216 F2d 353 Rawls v. United States
216 F.2d 353
Edgar Lee RAWLS, Appellant,
UNITED STATES of America, Appellee.
United States Court of Appeals Tenth Circuit.
October 12, 1954.
Edgar Lee Rawls, pro se.
Frank D. McSherry, Muskogee, Okl. (Harry G. Fender, Muskogee, Okl., on the brief), for appellee.
Before PHILLIPS, Chief Judge, MURRAH, Circuit Judge, and RITTER, District Judge.
This is the third collateral attack by the appellant upon the sentences imposed upon him in the District Court of the Eastern District of Oklahoma. See Rawls v. United States, 10 Cir., 162 F.2d 798; and Rawls v. United States, 10 Cir., 166 F.2d 532. The sentences were imposed upon pleas of guilty to an information containing two counts charging violations of Section 588b, Title 12 U.S.C.A., 50 Stat. 749.
In this motion to vacate, appellant complains of denial of due process of law in that he was sentenced on the second count of the information without having entered a plea to such count. A transcript of the record at the time of sentence introduced at the hearing on this motion to vacate showed that the appellant and his co-defendant appeared in open court, and after refusing aid of counsel, expressly consented to be charged and prosecuted by information. Appellant stated to the court that he had read the information, and upon being asked if he desired time in which to plead, answered that he was ready.

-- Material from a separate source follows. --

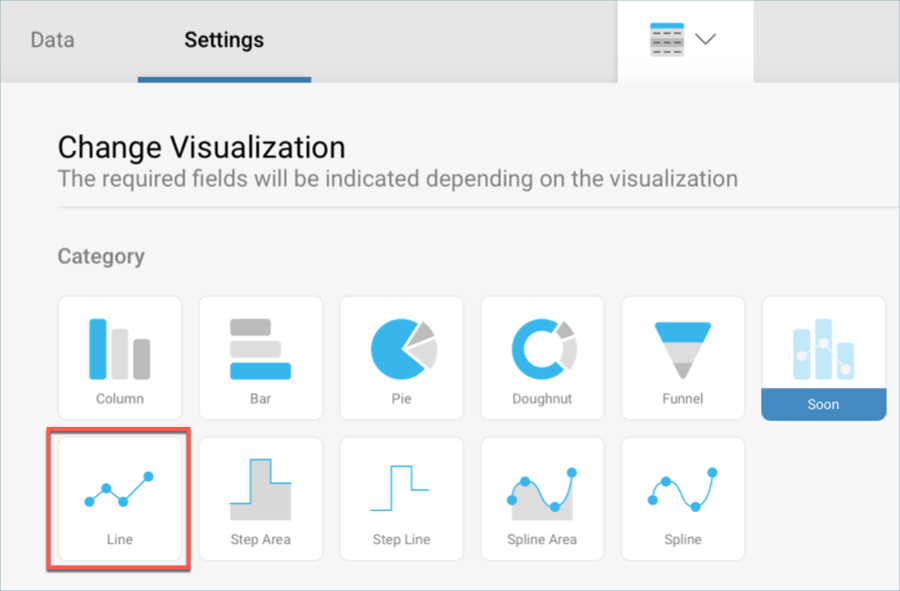The width and height of the screenshot is (900, 591).
Task: Open the Settings tab
Action: click(x=224, y=41)
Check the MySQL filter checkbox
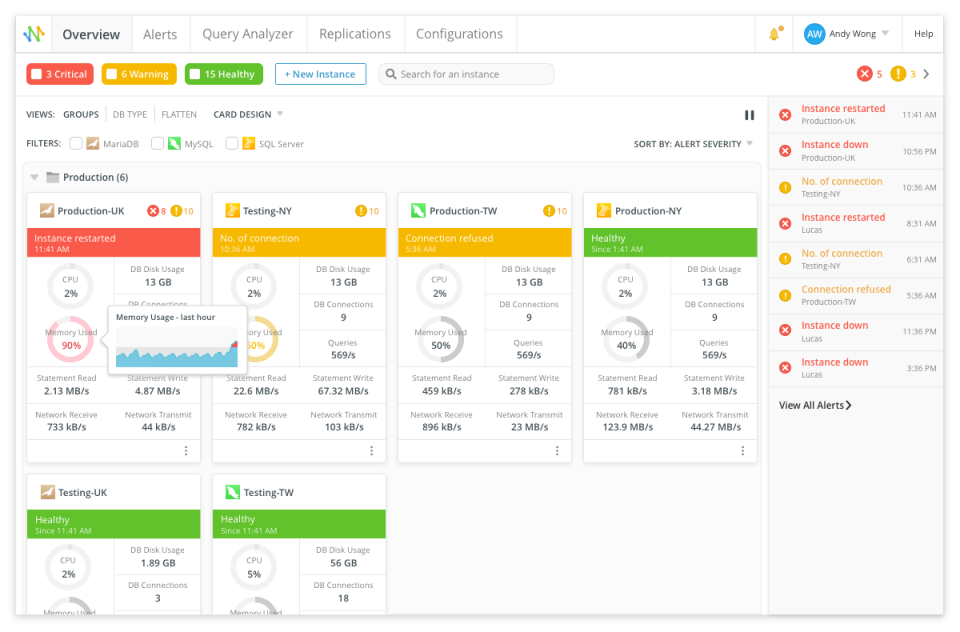This screenshot has width=960, height=632. click(157, 143)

When asked how he pleaded, he stated, "I plead guilty."
When the trial court sentenced appellant to ten years on the first count and five years on the second count "to run consecutively", appellant inquired: "Could you make that run concurrently?" The court answered, "I could". The court then stated in effect that he would sentence the appellant's younger co-defendant to ten years on each count to run concurrently, but that "I wouldn't feel justified in letting yours run concurrently". Whereupon, the appellant stated, "the boy [co-defendant] has been overseas and I would like to see him get off lighter, he is entitled to it, thank you."
It is thus unmistakably plain that the appellant intelligently pleaded guilty to both counts to the indictment and the judgment of the trial court is affirmed.